CVE-2006-1547

What is Apache Struts 1?

Apache Struts 1 was one of the most widely adopted Java web application frameworks of the 2000s, providing an MVC (Model-View-Controller) architecture for building enterprise Java web applications. It was particularly prevalent in banking, insurance, government, and enterprise portal applications built during the 2003–2010 era. Apache Struts 1 reached end-of-life in April 2013 with the release of the final version 1.3.10, but applications built on it persisted in production for years — even decades — afterward. The ActionForm component was central to Struts 1's request handling, acting as a Java bean that captured HTTP request parameters for form processing.

Overview

CVE-2006-1547 is a denial-of-service vulnerability (CVSS 7.5, availability-only impact) in Apache Struts 1's ActionForm component when used with Apache Commons BeanUtils 1.7. A remote unauthenticated attacker could send a specially crafted HTTP request that triggered a NullPointerException in the form validation logic, crashing the request handling thread and potentially the entire application. Fixed in Struts 1.2.9, this vulnerability was added to CISA KEV in January 2022 — one of the inaugural entries in the catalog. Notably, CISA granted an unusually long six-month remediation deadline (July 2022), reflecting the DoS-only impact and recognizing the complexity of updating legacy Struts 1 applications.

Affected Versions

Note: Apache Struts 1 has been end-of-life since April 2013. Organizations still running Struts 1 applications should plan migration to a supported framework.

Technical Details

The vulnerability exists in how Apache Struts 1 ActionForms used Apache Commons BeanUtils for property introspection. When Struts processes an HTTP request, it uses BeanUtils to populate an ActionForm bean with the request parameters — iterating over parameter names, finding matching getter/setter methods on the form bean, and setting the values.
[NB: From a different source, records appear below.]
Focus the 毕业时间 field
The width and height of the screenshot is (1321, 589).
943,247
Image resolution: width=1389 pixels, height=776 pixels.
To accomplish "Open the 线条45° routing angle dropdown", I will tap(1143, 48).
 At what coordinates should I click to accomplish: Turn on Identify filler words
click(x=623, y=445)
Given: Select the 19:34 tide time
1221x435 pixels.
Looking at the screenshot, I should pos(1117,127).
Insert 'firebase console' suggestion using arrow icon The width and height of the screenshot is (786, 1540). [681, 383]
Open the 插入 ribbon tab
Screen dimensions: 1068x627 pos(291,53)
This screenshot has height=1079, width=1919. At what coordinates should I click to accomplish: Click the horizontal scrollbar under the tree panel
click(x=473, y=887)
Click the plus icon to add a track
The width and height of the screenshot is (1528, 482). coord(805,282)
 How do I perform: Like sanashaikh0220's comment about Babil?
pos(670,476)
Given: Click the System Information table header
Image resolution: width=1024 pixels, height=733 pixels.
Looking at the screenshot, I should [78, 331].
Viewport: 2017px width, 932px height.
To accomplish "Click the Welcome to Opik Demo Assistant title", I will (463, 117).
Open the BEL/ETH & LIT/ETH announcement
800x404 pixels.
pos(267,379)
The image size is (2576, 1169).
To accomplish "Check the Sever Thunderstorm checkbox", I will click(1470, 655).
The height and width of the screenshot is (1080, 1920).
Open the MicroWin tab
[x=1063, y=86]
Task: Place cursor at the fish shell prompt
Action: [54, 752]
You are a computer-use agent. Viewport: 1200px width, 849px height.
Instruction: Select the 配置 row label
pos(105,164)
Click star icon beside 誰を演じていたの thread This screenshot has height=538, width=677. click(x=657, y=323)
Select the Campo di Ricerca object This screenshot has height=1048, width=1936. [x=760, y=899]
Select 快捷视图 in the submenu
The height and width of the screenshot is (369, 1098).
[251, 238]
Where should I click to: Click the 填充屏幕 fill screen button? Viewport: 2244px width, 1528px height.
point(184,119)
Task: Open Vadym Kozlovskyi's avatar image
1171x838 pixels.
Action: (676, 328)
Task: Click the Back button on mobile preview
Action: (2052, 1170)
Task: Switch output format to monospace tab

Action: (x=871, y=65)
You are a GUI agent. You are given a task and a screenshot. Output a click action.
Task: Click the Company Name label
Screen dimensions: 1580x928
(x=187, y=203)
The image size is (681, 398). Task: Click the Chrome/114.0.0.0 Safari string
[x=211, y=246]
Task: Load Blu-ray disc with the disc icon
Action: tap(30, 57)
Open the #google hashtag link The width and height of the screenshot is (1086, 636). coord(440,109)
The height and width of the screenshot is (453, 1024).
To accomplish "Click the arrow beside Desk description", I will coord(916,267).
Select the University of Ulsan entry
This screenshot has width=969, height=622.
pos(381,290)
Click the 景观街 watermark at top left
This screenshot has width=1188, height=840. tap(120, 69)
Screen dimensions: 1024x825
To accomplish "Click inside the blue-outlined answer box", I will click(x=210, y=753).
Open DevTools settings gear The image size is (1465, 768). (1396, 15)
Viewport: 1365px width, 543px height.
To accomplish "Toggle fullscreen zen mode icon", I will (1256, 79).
In BeanUtils 1.7, when an HTTP parameter name contained a certain pattern (such as a property path with an empty component or a crafted expression), the introspection code attempted to access a null reference during property resolution, throwing a NullPointerException. Because this exception propagated up through Struts' request processing pipeline without being caught, it could crash the processing thread, disrupt active sessions, and in some configurations cause the entire web application to become unresponsive.

The attack required no authentication — any HTTP request to a Struts 1 application with crafted parameter names could trigger the crash. A sustained attack would keep the application unavailable through repeated requests.

Discovery

Reported to the Apache Struts project during the Struts 1.2.x development cycle. The vulnerability was specific to the interaction between Struts 1's form handling and Apache Commons BeanUtils 1.7's property introspection behavior. The fix in Struts 1.2.9 included improved handling of malformed property expressions to prevent the null pointer condition.

Exploitation Context

The KEV inclusion reflects ongoing exploitation of Struts 1 applications in production environments over 15 years after the framework's end-of-life:

• Legacy Java web applications: Enterprise applications — particularly in financial services, insurance, and government — built on Struts 1 in the mid-2000s often ran for decades with minimal updates. These applications regularly ran vulnerable Struts versions because upgrading a Struts 1 application to Struts 2 or a different framework required significant code rewrites.
• DoS as an attack enabler: While this vulnerability only causes denial-of-service, crashing a web application can be used to disrupt business operations, force failover to less-secured backup systems, or distract security operations while other attacks proceed.
• Struts ecosystem vulnerabilities: Struts 1 and Struts 2 accumulated numerous high-severity vulnerabilities, including remote code execution (CVE-2017-5638 in Struts 2, which caused the Equifax breach). CVE-2006-1547 was added to KEV alongside other Struts vulnerabilities as CISA catalogued the Struts ecosystem's exploitation history.

Remediation

1. Upgrade Apache Struts to 1.2.9 or later: If still running Struts 1.x, ensure the version is at least 1.2.9. Note that Struts 1 is end-of-life.
2. Migrate off Apache Struts 1: Plan and execute migration of Struts 1 applications to a supported framework (Spring MVC, Struts 2 with up-to-date patches, Jakarta EE, etc.). Struts 1 will never receive security fixes.
3. Update Apache Commons BeanUtils: Ensure BeanUtils is updated to 1.8.0 or later, which contains additional defensive property introspection handling.
4. Web Application Firewall: Deploy a WAF rule to detect and block requests with malformed parameter names targeting Struts ActionForms as a temporary compensating control.
5. Application monitoring: Monitor application logs for NullPointerException storms or sudden availability drops that could indicate exploitation or reconnaissance.